From: xxxxx@lists.osr.com[SMTP:xxxxx@lists.osr.com] on behalf of Dmitriy Budko[SMTP:xxxxx@vmware.com]
Reply To: Windows System Software Devs Interest List
Sent: Thursday, February 22, 2007 5:20 AM
To: Windows System Software Devs Interest List
Subject: RE: [ntdev] How to detect current power mode of USB HC

  1. Call USBPORT_QueryBusTime twice 1 ms apart and see is the HC running or
    not.

I already found and tested this way and it seems to work. I have to find some good strategy because HC is running about 700 ms more after my device suspends but main problem seems to be solved. Thanks anyway.

It also can be used to uniquely identify all HCs in the system.

I don’t quite understand this part. Do you mean counters for all HCs are always different enough? However, my driver has interface to HC to which it is attached (QUERY_INTERFACE IRP).

  1. Send IOCTL_USB_USER_REQUEST with USBUSER_GET_POWER_STATE_MAP opcode. It
    returns USB_POWER_INFO struct that has WDMUSB_POWER_STATE
    HcDevicePowerState.

Are these IOCTLs available from kernel mode, too?
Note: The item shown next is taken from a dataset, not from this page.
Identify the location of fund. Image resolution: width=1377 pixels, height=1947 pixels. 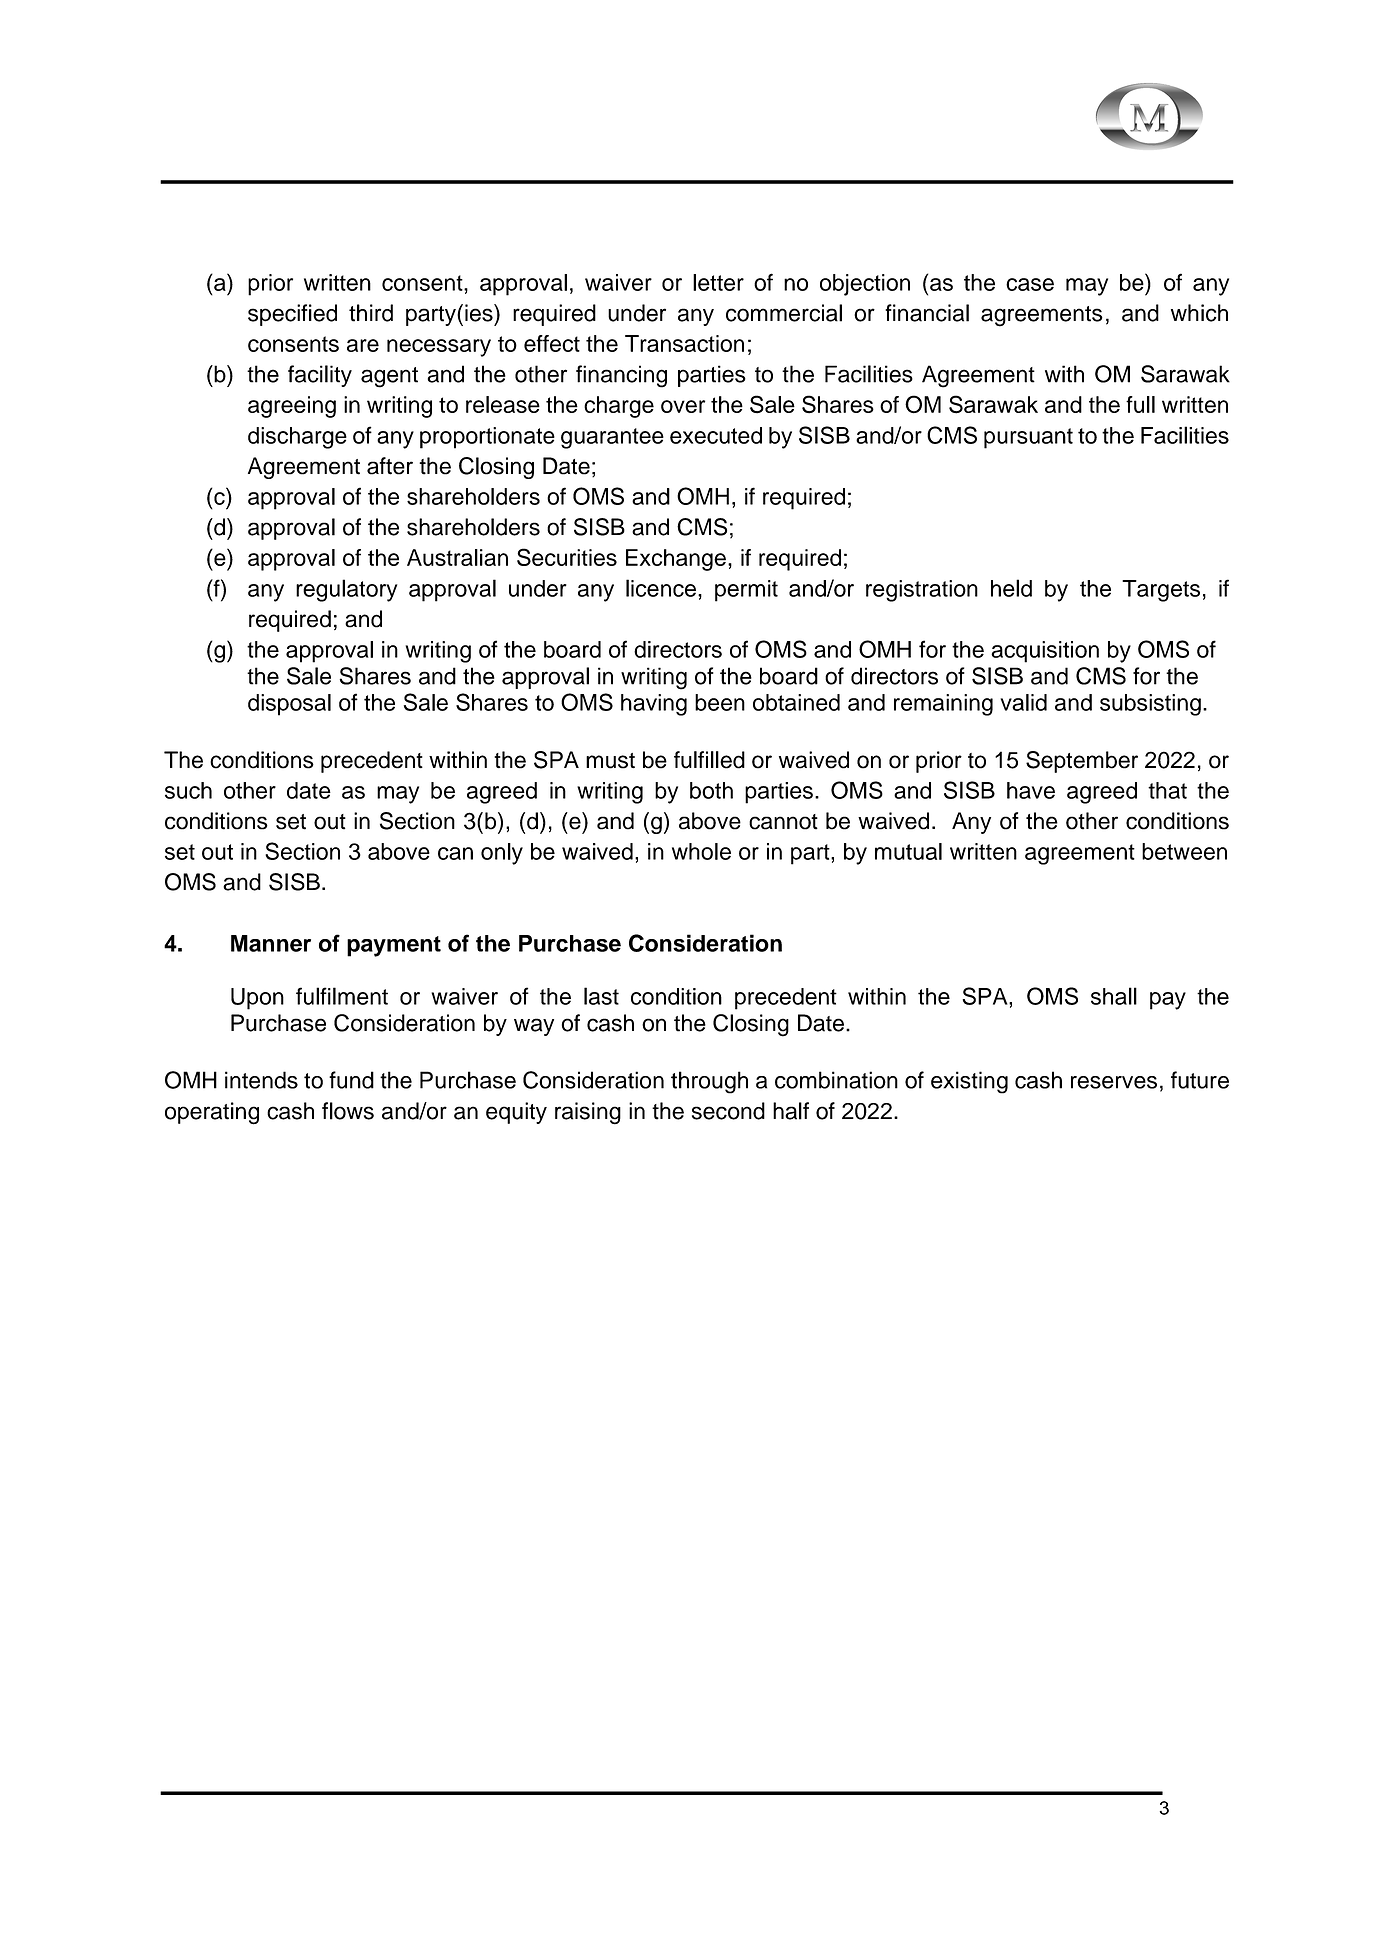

Maybe silly question but I see them the first time :slight_smile:

BTW, have you tried IOCTL_INTERNAL_USB_REQ_GLOBAL_SUSPEND?

Best regards,

Michal Vodicka
UPEK, Inc.
[xxxxx@upek.com, http://www.upek.com]

> > 1) Call USBPORT_QueryBusTime twice 1 ms apart and see is the HC running

or
> not.
>
I already found and tested this way and it seems to work. I have to find
some good strategy because HC is running about 700 ms more after my device
suspends but main problem seems to be solved. Thanks anyway.

> It also can be used to uniquely identify all HCs in the system.
>
I don’t quite understand this part. Do you mean counters for all HCs are
always different enough? However, my driver has interface to HC to which
it is attached (QUERY_INTERFACE IRP).

Yes, I suspect that counters for all HCs are different enough or at least the
exact times of counter updates are different. It can be used for the
following method:

Somehow enumerate all PCI devices in the system. As the result you’ll have
the list of HCs with their IO bases. After that you’ll need to somehow
correlate enumerated HCs with the interfaces and unique bus frame counters
can help here.

> 2) Send IOCTL_USB_USER_REQUEST with USBUSER_GET_POWER_STATE_MAP opcode.
It
> returns USB_POWER_INFO struct that has WDMUSB_POWER_STATE
> HcDevicePowerState.
>
Are these IOCTLs available from kernel mode, too? Maybe silly question but
I see them the first time :slight_smile:

The docs say that they are available from kernel mode:
http://msdn2.microsoft.com/en-us/library/aa476224.aspx

BTW, have you tried IOCTL_INTERNAL_USB_REQ_GLOBAL_SUSPEND?

No, I haven’t. I don’t do active USB development these days.